◆ What needs to be done:
Starting from the line containing "Viewport: 2576px width, 1396px", give again every line through the end of the entries, word for word. Pictures stay out of the copy.

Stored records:
BEGIN

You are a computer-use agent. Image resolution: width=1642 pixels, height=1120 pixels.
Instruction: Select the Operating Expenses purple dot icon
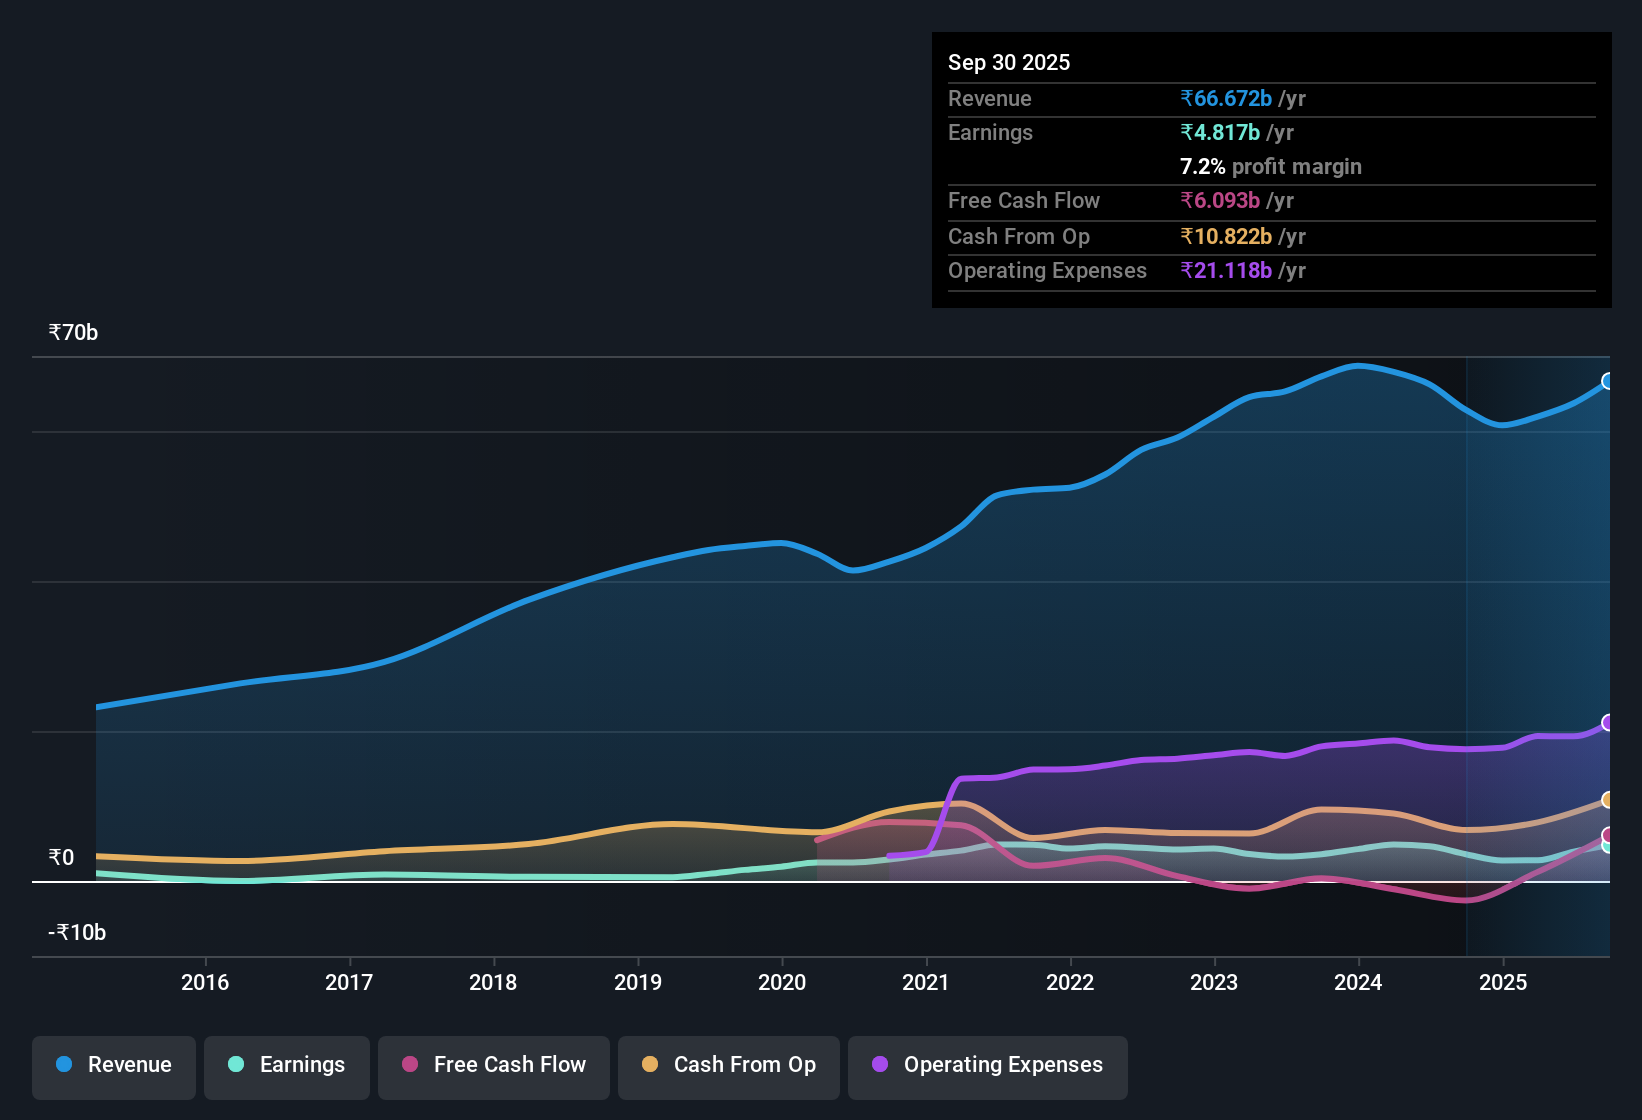click(879, 1064)
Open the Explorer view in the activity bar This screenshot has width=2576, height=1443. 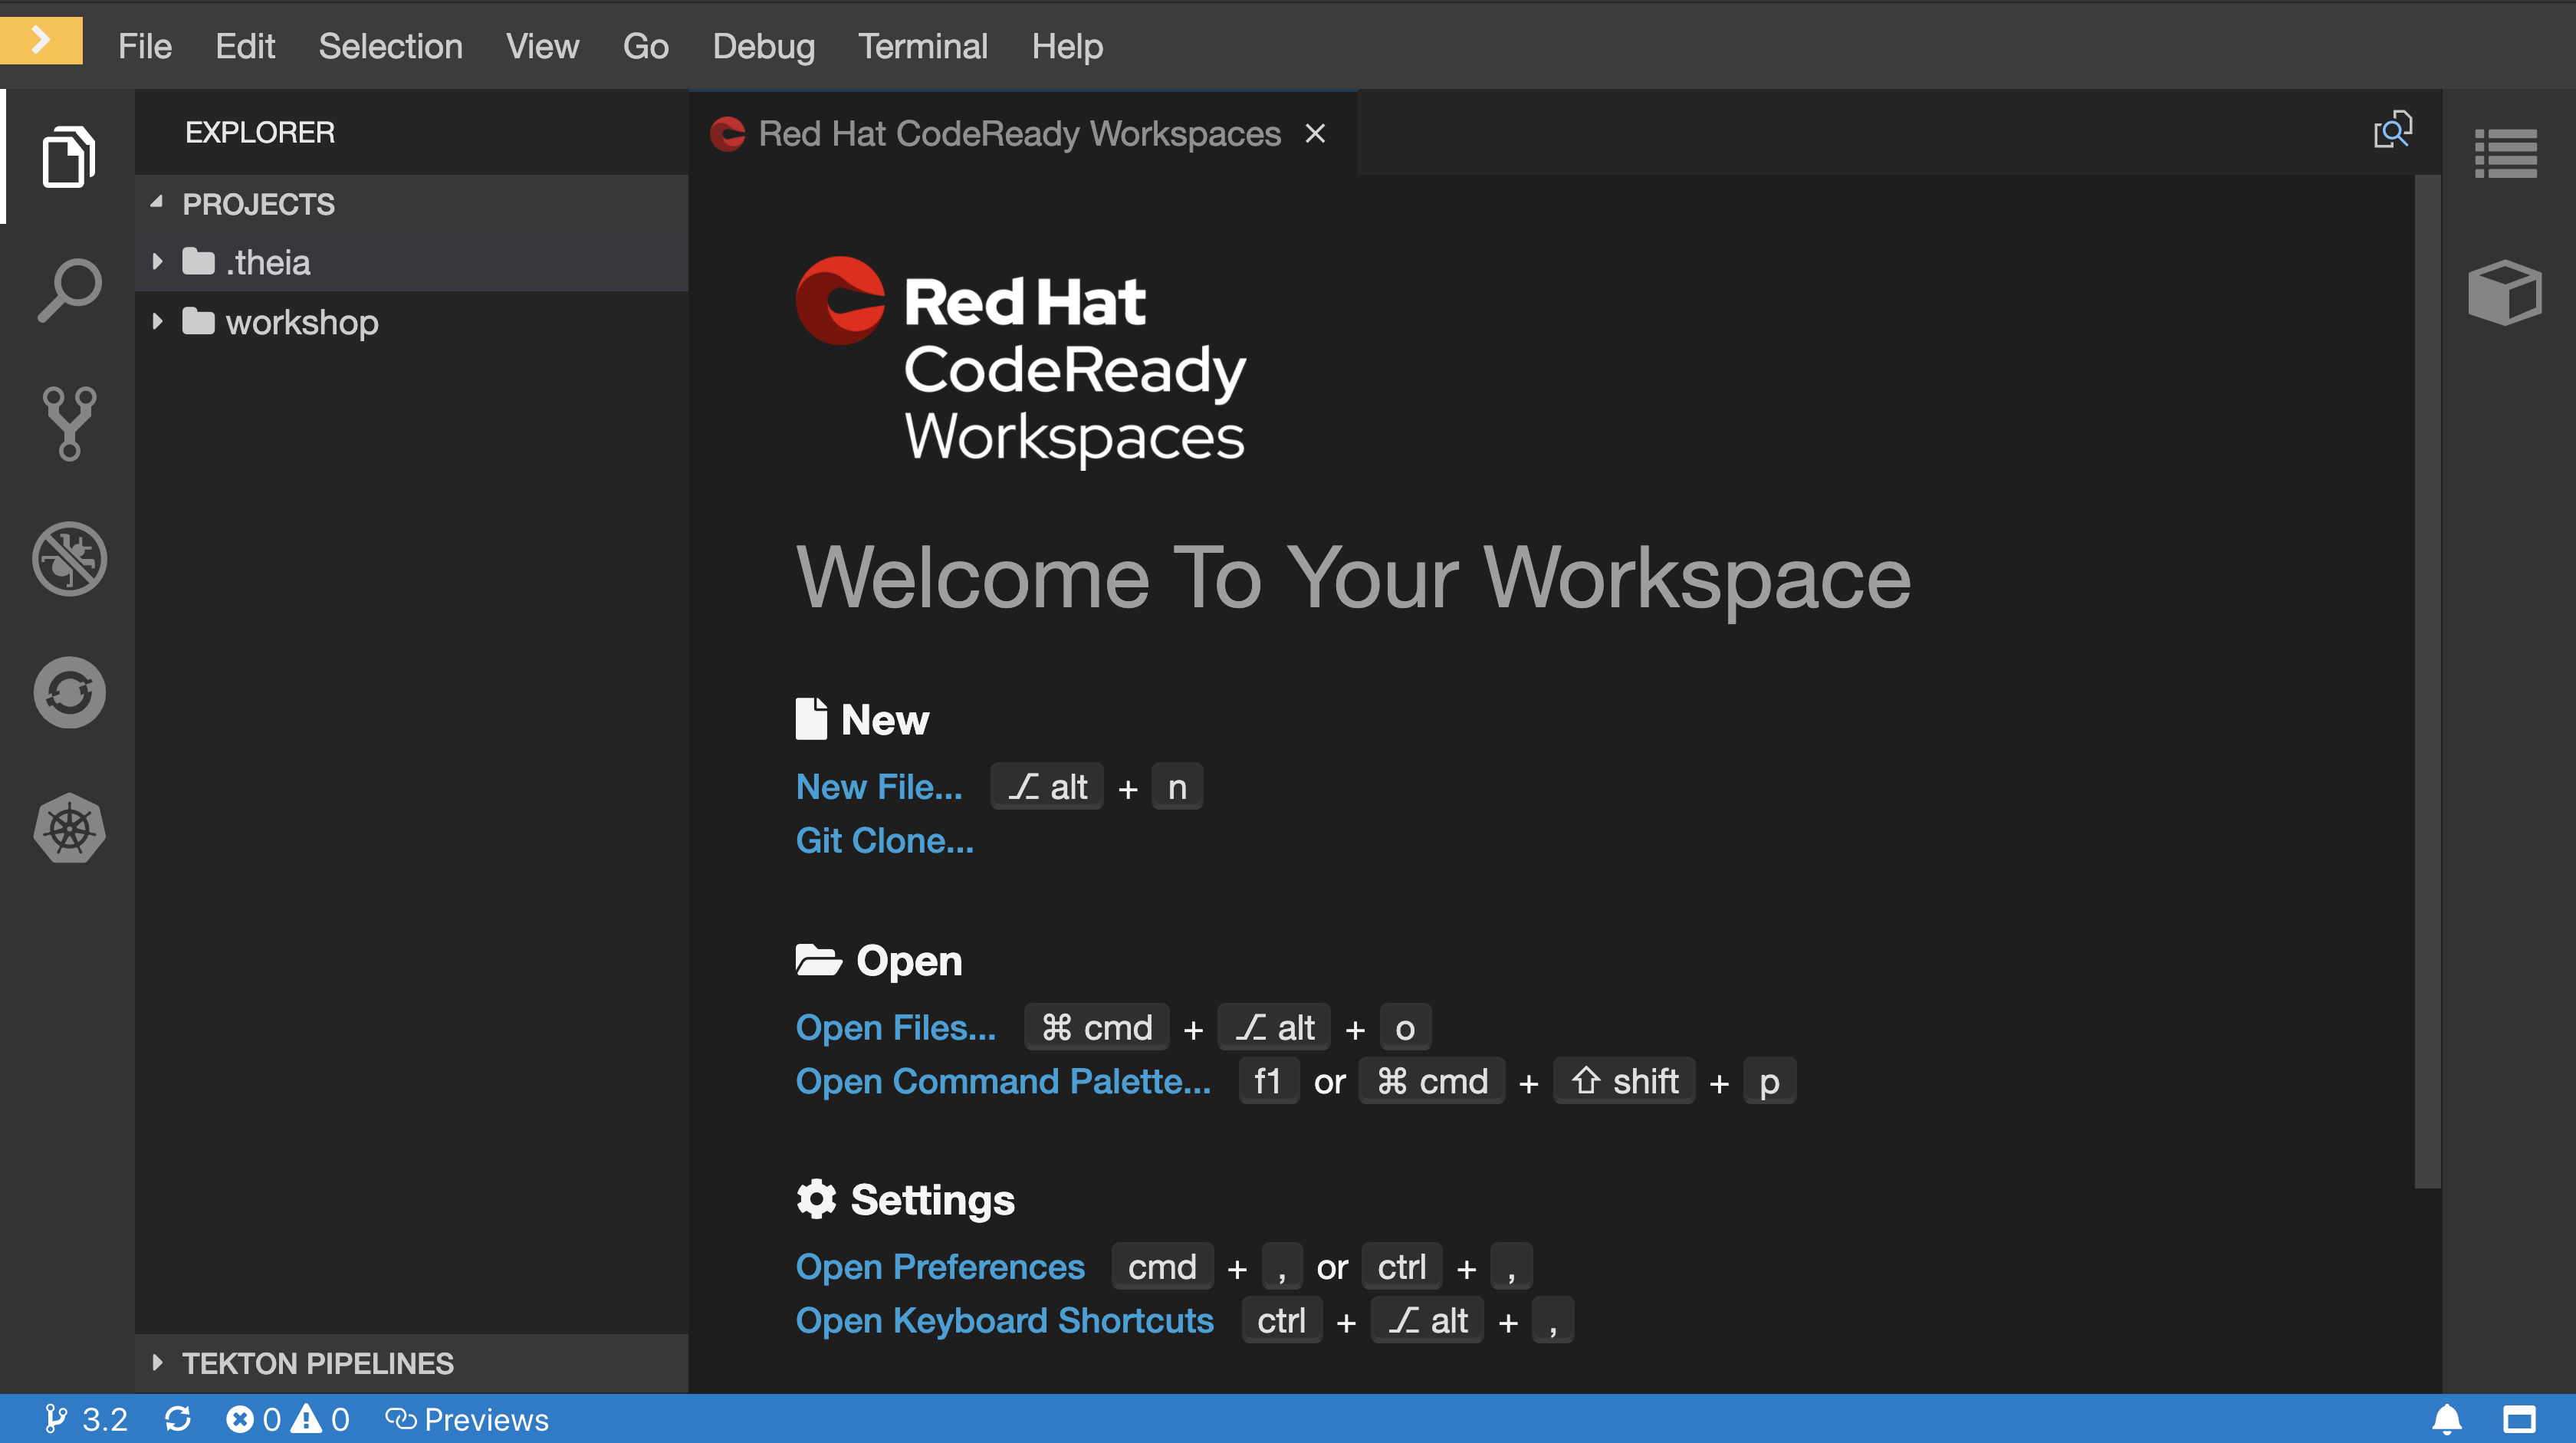tap(68, 156)
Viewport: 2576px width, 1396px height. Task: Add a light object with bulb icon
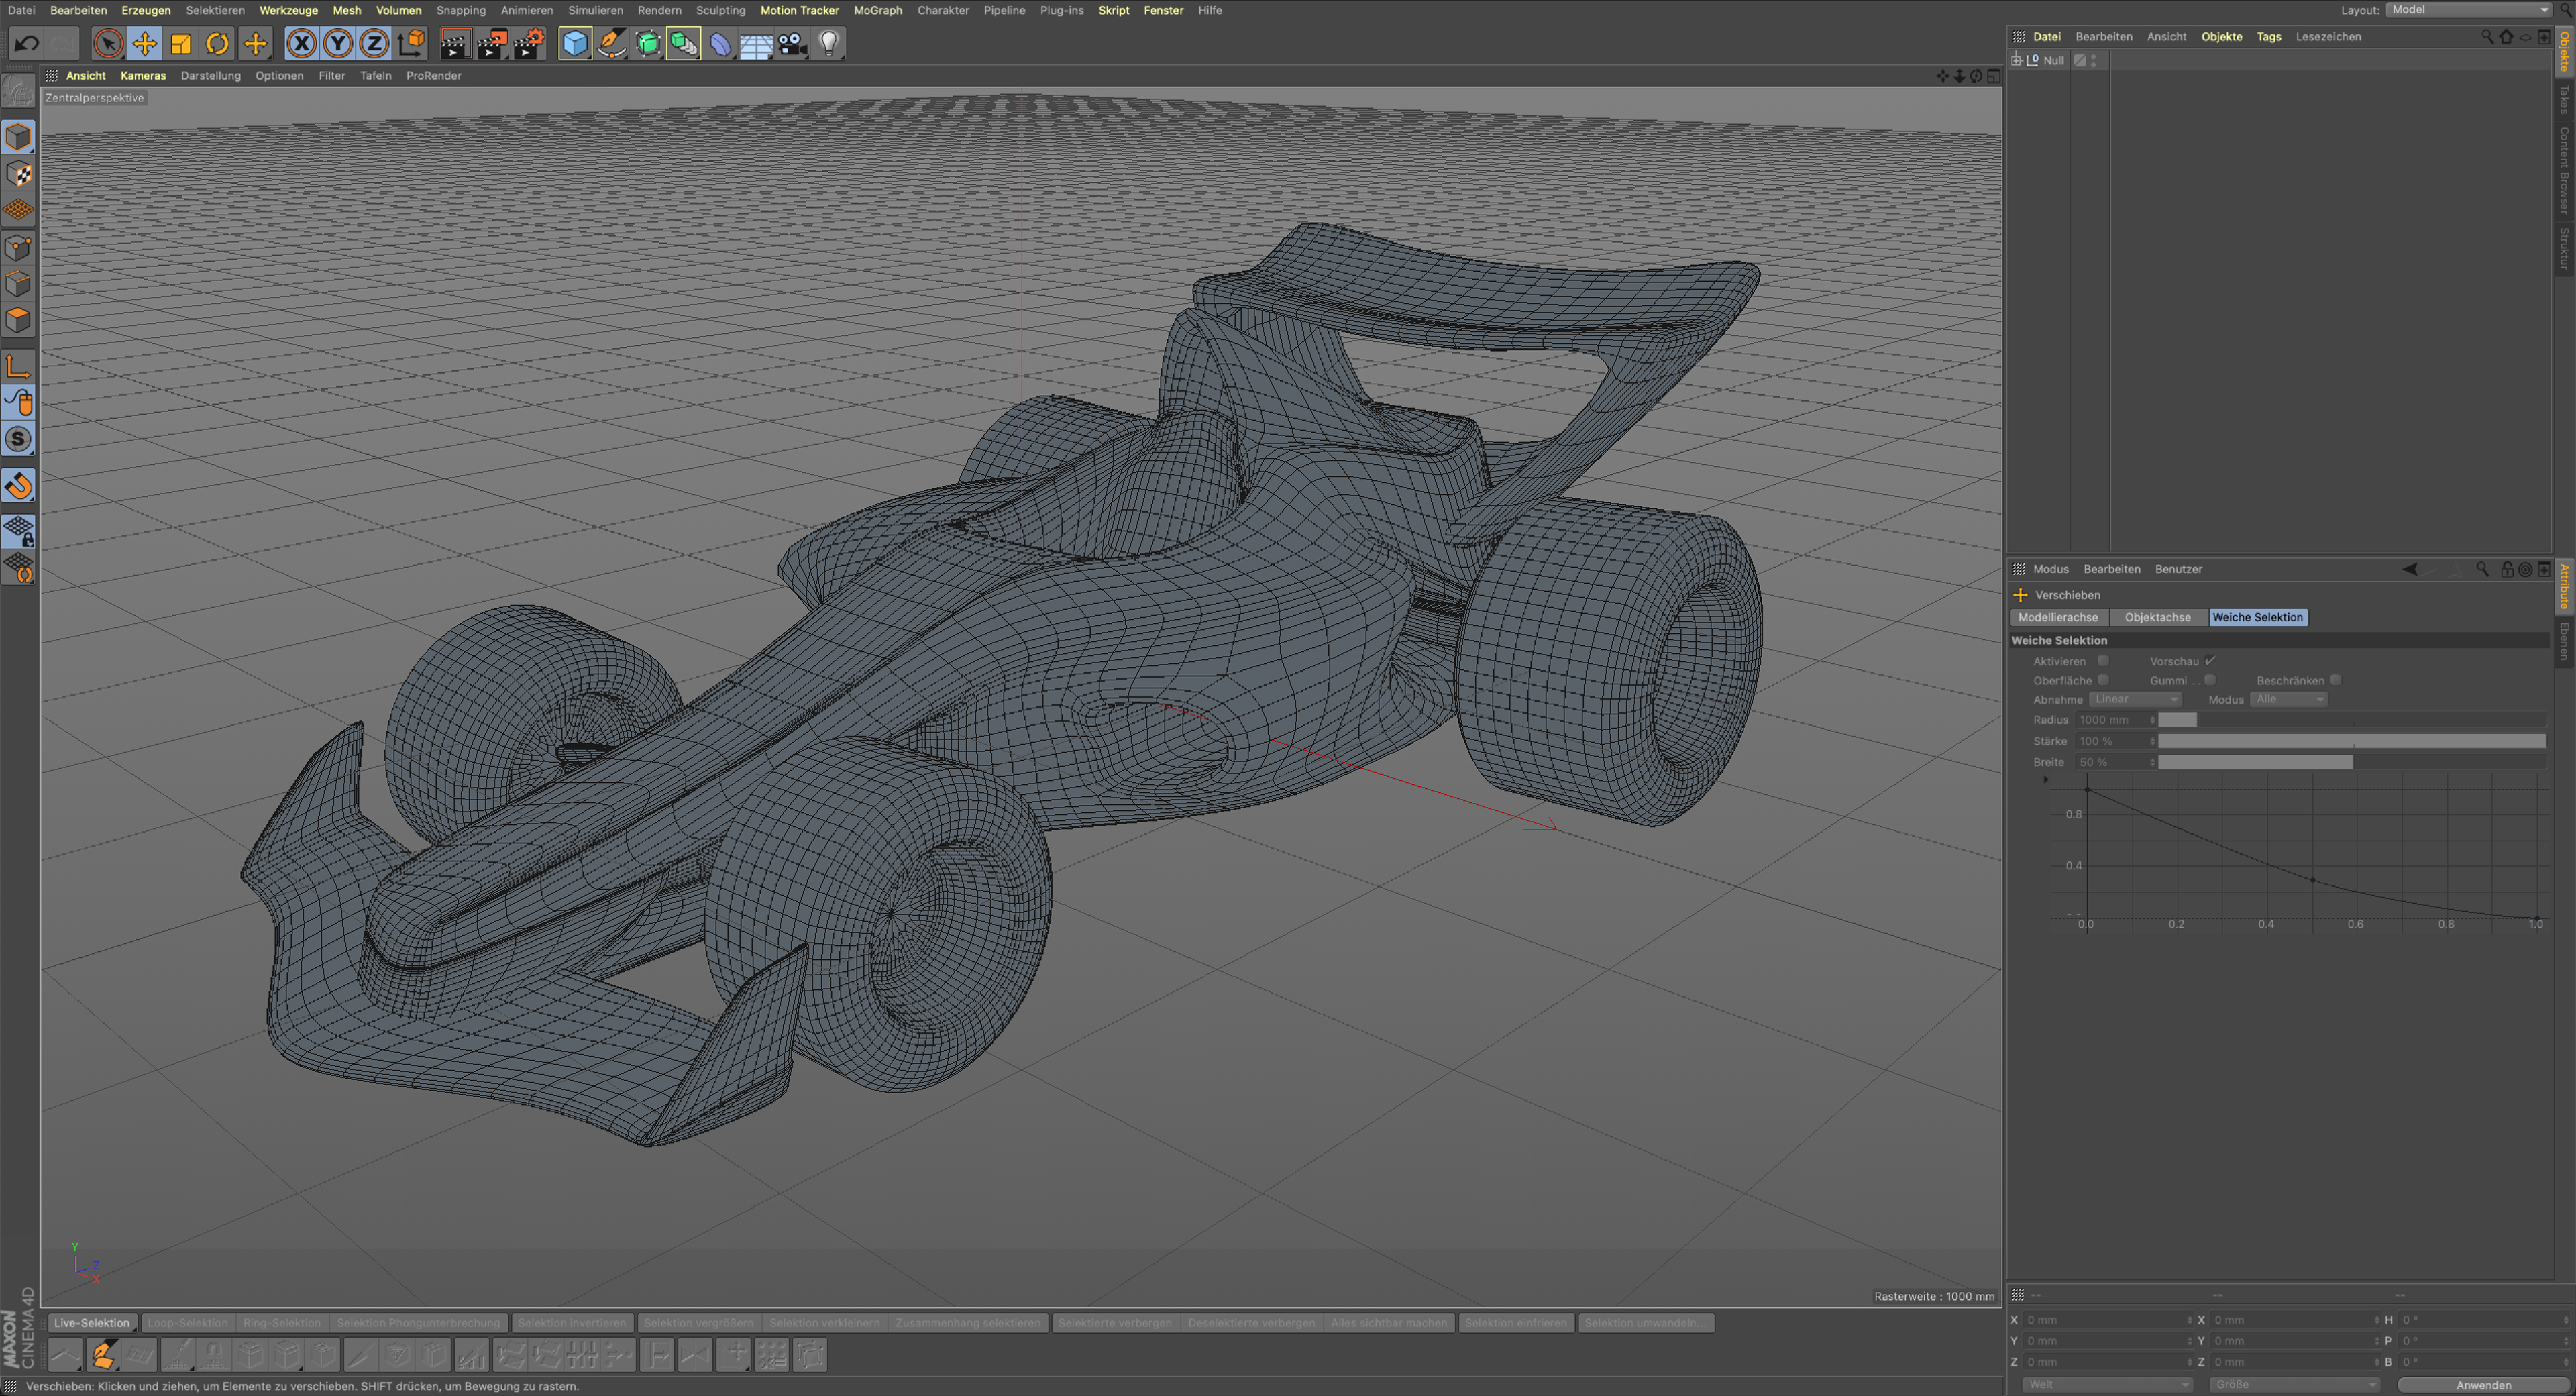point(828,43)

END

◆ Your response:
Viewport: 2576px width, 1396px height. Task: Add a light object with bulb icon
point(828,43)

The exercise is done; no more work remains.